"The dog ate my homework." "He started it." "I'm sick today." "She's not here." Children tell these lies frequently, often to avoid punishment, ward off embarrassment or even protect someone. Even though children seemingly tell lies for the same reasons adults do, lying tends to be condemned more often in children as morally wrong, according to Wendy Gamble, a behavioral scientist in the School of Family and Consumer Sciences (SFCS) at the University of Arizona in Tucson.
"White lies are almost universally accepted among adults, but lying is considered naughty in children, and a precursor to other behavioral problems."
"We have to get a handle on lying in social relationships early on in kids because it has implications for how they behave down the line," Gamble maintains."A tendency to lie or deceive will affect the way children form and maintain relationships with others. Honesty is the basis of effective communication and healthy relationships. Rather than dismiss all lying as bad, however, we should tailor our socialization messages to reflect that deception is common and frequently socially acceptable."
Gamble notes that parents and other professionals working with children may need to discuss this issue in terms of when and to whom it may be appropriate to lie, rather than saying lying is absolutely wrong at any time.
"Our data suggest that even children in first grade can understand the distinctions," Gamble says.
"Our disciplinary strategies need to be in tune with their maturing understanding of these behaviors."
Gamble believes that lies need to be examined without a moral bias to learn more about how children adjust socially.
Types of Lies
To find out what kinds of lies children use, and when they start using them, researchers at the UA developed an interview format consisting of open-ended situations where children had to decide whether or not they would lie. The child participants were also asked whether they felt lying was right or wrong in each situation, and they discussed their reasons for their judgements.
The study looked at four types of lies:
- Pro-social: Lying to protect someone, to benefit or help others.
- Self-enhancement: Lying to save face, avoid embarrassment, disapproval or punishment. These lies are not intended to hurt anyone, rather they benefit the self.
- Selfish: Lying to protect the self at the expense of another, and/or to conceal a misdeed.
- Anti-social: Lying to hurt someone else intentionally.
An example vignette features a bully who is looking for the child's friend. Does the child tell the bully where the friend is, or lie? In this case, most of the participants said they'd lie to protect their friend. They believed for the most part that it was not wrong to lie in this way, because the motive was to benefit someone else.
To find out more about why children lie and how that fits into their social interactions Gamble studied both positive and negative types of lies among 98 school children in Tucson last year. All of the students participated voluntarily, with their parents' permission. SFCS graduate student Julie Chiao Pin Wang and two undergraduate students interviewed the children individually during after-school programs. (See sidebar) - Updated: May 25, 2001
Preliminary results from the audio-taped, transcribed interviews show that truth-telling exceeded lying for all of the children, but lying increased with age, and the lies were mostly pro-social (designed to benefit someone.) Very few of the lies were anti-social (deliberately hurtful to others) and there were no gender differences in the numbers and types of lies told.

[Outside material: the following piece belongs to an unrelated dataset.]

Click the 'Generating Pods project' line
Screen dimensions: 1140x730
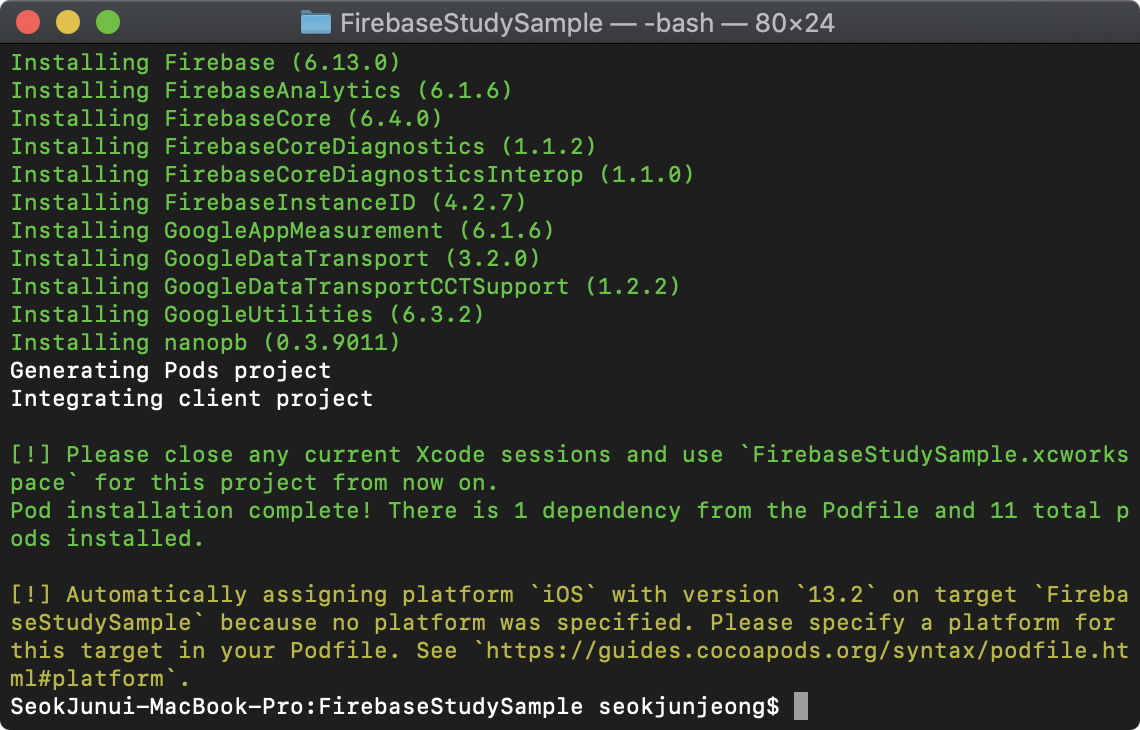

White lies are almost universally accepted among adults, but lying is considered naughty in children, and a precursor to other behavioral problems," Gamble says.
"Although the sheer numbers and types of lies increased among the older children, the good news is that they were intended to benefit another person or protect someone's feelings."
Surprisingly - or maybe not - the results showed a tendency for children to tell more pro-social lies among their peers, and more selfish and self-enhancement lies to their mothers.
"Although age is important, the recipient of the lies makes a difference as well," Gamble says.
"College-age students in another study also told more lies to their mothers."
She cautions that these results are preliminary and that more study is needed, particularly to clarify the parents' roles in children's lying and to determine cultural differences.
"We'd also like to study why some children continue to lie even when it doesn't serve any apparent purpose," Gamble says.
"And because the children in the study were mostly from middle-class backgrounds, the next step would be to look at cultural and socioeconomic differences."